The goal was to minimise the 5xx series(Issues arising out of the server side i.e. the FIP side) HTTP response codes for the discovery API. Other error codes were not occurring because of issues with the banks and hence were not included in the process.
The secondary goal was to identify isolated paths in the AA ecosystem that exhibit bad performance.
Outcome:
Comparison between p50 success percentage as reported by AAs on SAANS for FIPX on Aug 12th 2023 vs Aug 22nd 2023 vs Aug 27th 2023
AA1 | AA2 | AA3 | AA4 | |
Before new update |
33.3% | 65.5% | 76.9% | 0% |
After new update |
100% | 100% | 78% | 0% |
As of Sept 12th 2023 |
100% | 100% | 100% | 100% |
Performance on AA-3 had not improved because of errors at the AAs end and not a problem of the FIP. AA-3 was able to resolve the issue and hence the improvement in performance.
Methodology:
The goal was to examine the data on a recurring basis to identify the key problem areas in FIP- Xs AA implementation. This process involved:
- Identifying sub-areas of discovery performance to work upon for the FIP- X team.
- Sharing of transaction logs between AAs and FIP- Xs team.
- Internal identification and tracking of specific transactions with specific error codes.
- Identification of problems and reasons for failure of specific transactions.
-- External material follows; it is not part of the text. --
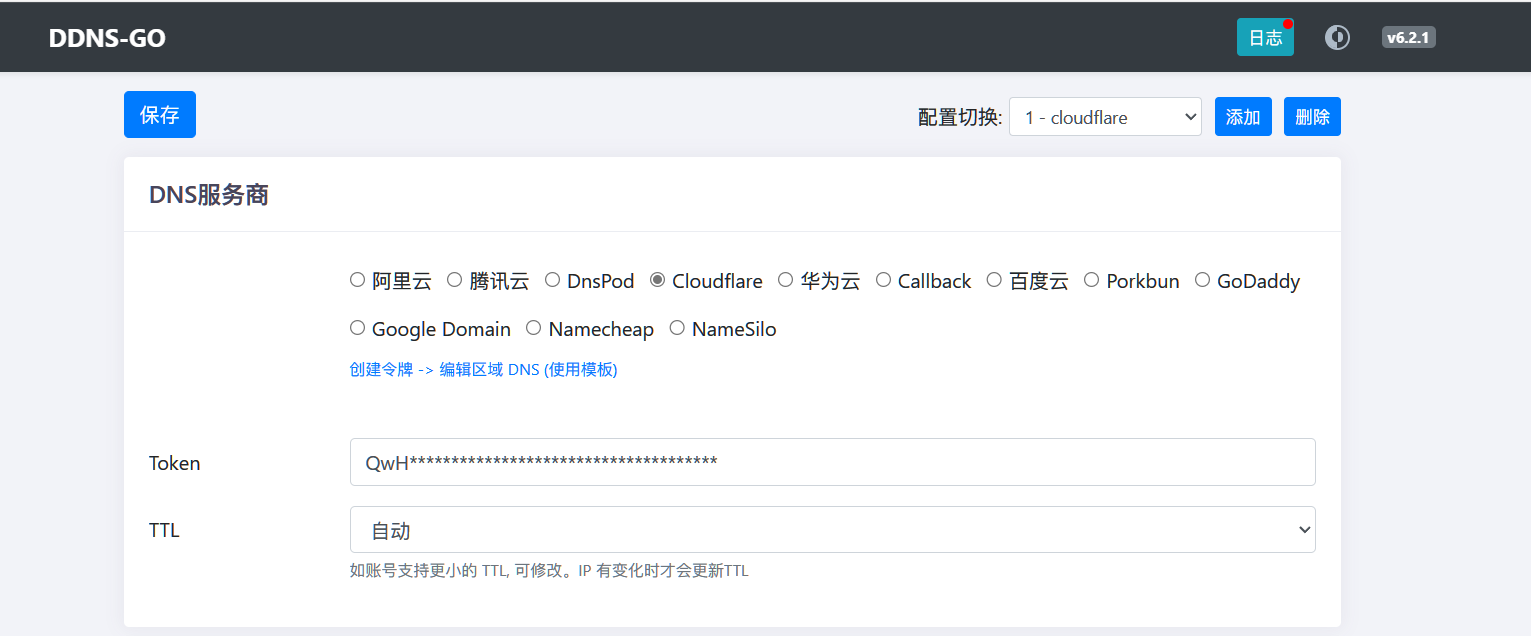Click the v6.2.1 version badge
The image size is (1531, 636).
(1408, 37)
- Resolution of the problems
- Identification of the next set of problems and repeating the process.
Key Problems Identified:
-
Issues with the bank’s API Gateway:
FIP- X API gateway had bandwidth issues preventing API calls from reaching the AA middleware offered by the FIP TSP. For such calls, there were issues with connection timeouts.
-
Rejection of requests by the banks Firewall:
Banks firewall policy was causing issues with the discovery requests being sent by the AA. In order to resolve this issue, the FIP- X team had to request for an
exemption from their internal team. -
Error in implementation of the ReBIT Specs:
Having resolved the issues with the API gateway and firewall, the key improvement in success percentage came by identifying and correcting the error in implementation of the ReBIT Specs. In the scenario where the mobile number is linked with multiple customer IDs, it is not possible to identify the customer and hence the FIP must return the error code- 404. This change required the FIP- X team to update their AA Middleware.
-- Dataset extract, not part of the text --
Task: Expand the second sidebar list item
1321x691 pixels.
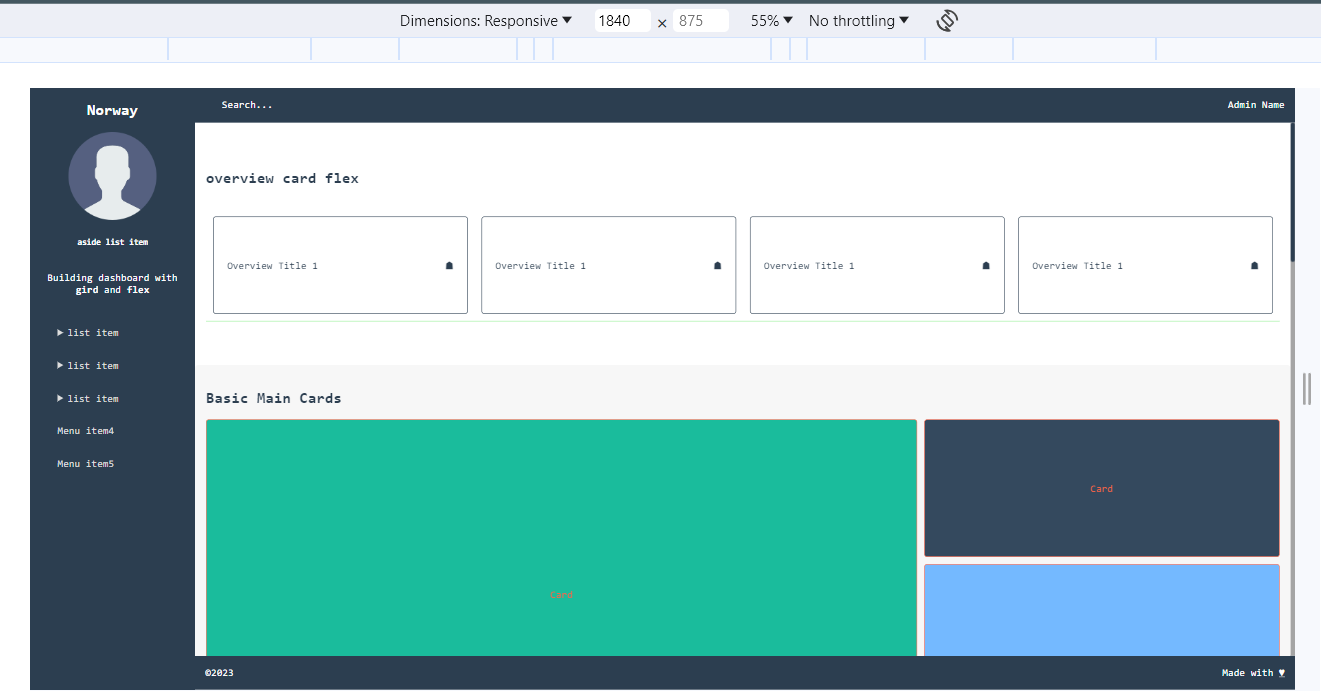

Remarks and Recommendations for FIPs:
- Most FIPs that are not performing well have a significant proportion of the errors due to timeouts – both connection and read-timeouts. It is recommended that all FIPs re-examine the configurations at the API gateway level and work with their FIP TSPs to minimise the timeout issues.
- Re-examine the WAF policies and identify blockers (if any) that are rejecting the requests at the FIPs firewall levels.
- Finally, all FIPs must re-examine the scenarios and HTTP response codes to ensure that they are in compliance with the ReBIT Specs.